## ASSIGNED TASK
From the passage on exercise and meditation, reproduce word for word the stretch starting with "Yeah, that old" and going on through "It’s a win-win-win.".

## SELECTED EXTRACT
=== Begin Enclosure ===
Yeah, that old yarn. But it’s true. All the things that make your body feel good — serotonin, dopamine, endorphins — get released right into your bloodstream when you exercise. Plus, being healthier physically is good for your health mentally. Double plus, when you make your body do something you feel BLECH about you have scored a victory that will empower you to score more victories. Sometimes in the winter when I can’t make myself get out of my pajamas or leave the house, I just ride my stationary bike in the living room while playing a video game where I stab men, like Assassin’s Creed: Syndicate or something like that. It’s a win-win-win.

Meditation!

The reason I won’t shut up about meditation is because meditation has changed my life more than anything I can remember since I morphed into an adult. It’s actually one of the reasons I think I was able to identify the symptoms of SAD the day they started this year instead of realizing it in the middle of January while sleeping inside a blanket fort I hadn’t managed to leave in two weeks. Because I have ADHD I just assumed I’d never be able to mediate, but at A-Camp a couple of years ago, Dr. Liz Castle told me she also has ADHD and anyone can meditate. She showed me the way. (She even showed me the research that meditation and mindfulness can literally change the neural pathways in your brain to help you physically not get as stressed out and anxious.) Now I use the Headspace app, which I know is definitely not for everyone, but is absolutely for me. 20 minutes a day with Headspace makes me calmer, happier, gentler (with myself and other people), and more aware of what’s going on with my brain and body. Another app a lot of people like is Calm, and it has the added bonus of various white noises and a woman narrator.
=== End Enclosure ===
## ENTRIES PROVIDED
=== Begin Enclosure ===
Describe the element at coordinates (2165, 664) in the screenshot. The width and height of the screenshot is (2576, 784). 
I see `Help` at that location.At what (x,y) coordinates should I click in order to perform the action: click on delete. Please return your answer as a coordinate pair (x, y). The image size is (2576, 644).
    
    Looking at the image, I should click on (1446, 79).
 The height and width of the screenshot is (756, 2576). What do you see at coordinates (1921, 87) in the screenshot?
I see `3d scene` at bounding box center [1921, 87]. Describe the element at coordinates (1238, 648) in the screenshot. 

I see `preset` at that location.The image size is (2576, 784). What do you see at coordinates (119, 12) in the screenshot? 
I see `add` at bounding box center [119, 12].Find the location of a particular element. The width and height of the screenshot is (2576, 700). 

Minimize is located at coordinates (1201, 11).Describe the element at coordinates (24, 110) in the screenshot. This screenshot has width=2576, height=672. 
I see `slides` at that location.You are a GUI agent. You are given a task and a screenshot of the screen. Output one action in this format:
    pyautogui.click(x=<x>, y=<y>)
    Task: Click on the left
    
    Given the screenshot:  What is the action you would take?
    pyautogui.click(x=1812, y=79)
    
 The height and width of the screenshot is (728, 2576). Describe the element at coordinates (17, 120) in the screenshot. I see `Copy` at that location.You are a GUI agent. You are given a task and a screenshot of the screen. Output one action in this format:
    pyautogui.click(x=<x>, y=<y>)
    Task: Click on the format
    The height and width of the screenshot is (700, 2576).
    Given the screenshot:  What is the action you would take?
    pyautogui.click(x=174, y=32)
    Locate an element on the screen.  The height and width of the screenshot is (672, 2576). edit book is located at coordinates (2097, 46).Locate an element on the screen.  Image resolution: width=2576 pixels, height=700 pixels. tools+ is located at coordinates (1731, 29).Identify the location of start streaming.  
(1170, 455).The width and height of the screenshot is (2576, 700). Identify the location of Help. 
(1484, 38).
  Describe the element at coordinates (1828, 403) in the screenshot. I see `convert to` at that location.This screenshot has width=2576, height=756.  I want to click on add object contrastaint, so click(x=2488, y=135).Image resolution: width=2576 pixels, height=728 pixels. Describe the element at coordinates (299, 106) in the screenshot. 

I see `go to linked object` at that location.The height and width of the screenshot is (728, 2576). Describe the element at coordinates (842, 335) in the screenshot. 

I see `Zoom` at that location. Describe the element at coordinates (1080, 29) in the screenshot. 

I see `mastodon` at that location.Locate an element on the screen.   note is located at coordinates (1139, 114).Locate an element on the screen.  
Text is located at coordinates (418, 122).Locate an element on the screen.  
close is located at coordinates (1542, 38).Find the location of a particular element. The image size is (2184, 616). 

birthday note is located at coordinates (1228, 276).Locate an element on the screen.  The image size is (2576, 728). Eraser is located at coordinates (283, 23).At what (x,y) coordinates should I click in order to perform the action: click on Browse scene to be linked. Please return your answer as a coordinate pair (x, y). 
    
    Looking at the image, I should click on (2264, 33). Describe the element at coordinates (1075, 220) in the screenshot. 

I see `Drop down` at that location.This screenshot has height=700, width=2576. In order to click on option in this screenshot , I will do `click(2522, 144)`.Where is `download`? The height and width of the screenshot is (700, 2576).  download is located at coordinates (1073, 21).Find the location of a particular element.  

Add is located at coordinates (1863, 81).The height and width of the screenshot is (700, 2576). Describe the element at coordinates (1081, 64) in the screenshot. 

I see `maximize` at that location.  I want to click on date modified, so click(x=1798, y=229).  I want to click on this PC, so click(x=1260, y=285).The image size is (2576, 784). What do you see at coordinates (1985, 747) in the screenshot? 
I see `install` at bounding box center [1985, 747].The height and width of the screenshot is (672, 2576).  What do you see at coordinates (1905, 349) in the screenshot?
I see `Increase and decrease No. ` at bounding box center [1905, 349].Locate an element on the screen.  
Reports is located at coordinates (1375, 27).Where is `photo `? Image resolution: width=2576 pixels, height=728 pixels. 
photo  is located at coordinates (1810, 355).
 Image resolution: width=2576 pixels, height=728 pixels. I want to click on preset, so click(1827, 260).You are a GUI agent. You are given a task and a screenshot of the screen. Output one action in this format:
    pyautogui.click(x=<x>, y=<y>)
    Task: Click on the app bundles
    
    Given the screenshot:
=== End Enclosure ===
## RESULT FOR THIS EXERCISE
Yeah, that old yarn. But it’s true. All the things that make your body feel good — serotonin, dopamine, endorphins — get released right into your bloodstream when you exercise. Plus, being healthier physically is good for your health mentally. Double plus, when you make your body do something you feel BLECH about you have scored a victory that will empower you to score more victories. Sometimes in the winter when I can’t make myself get out of my pajamas or leave the house, I just ride my stationary bike in the living room while playing a video game where I stab men, like Assassin’s Creed: Syndicate or something like that. It’s a win-win-win.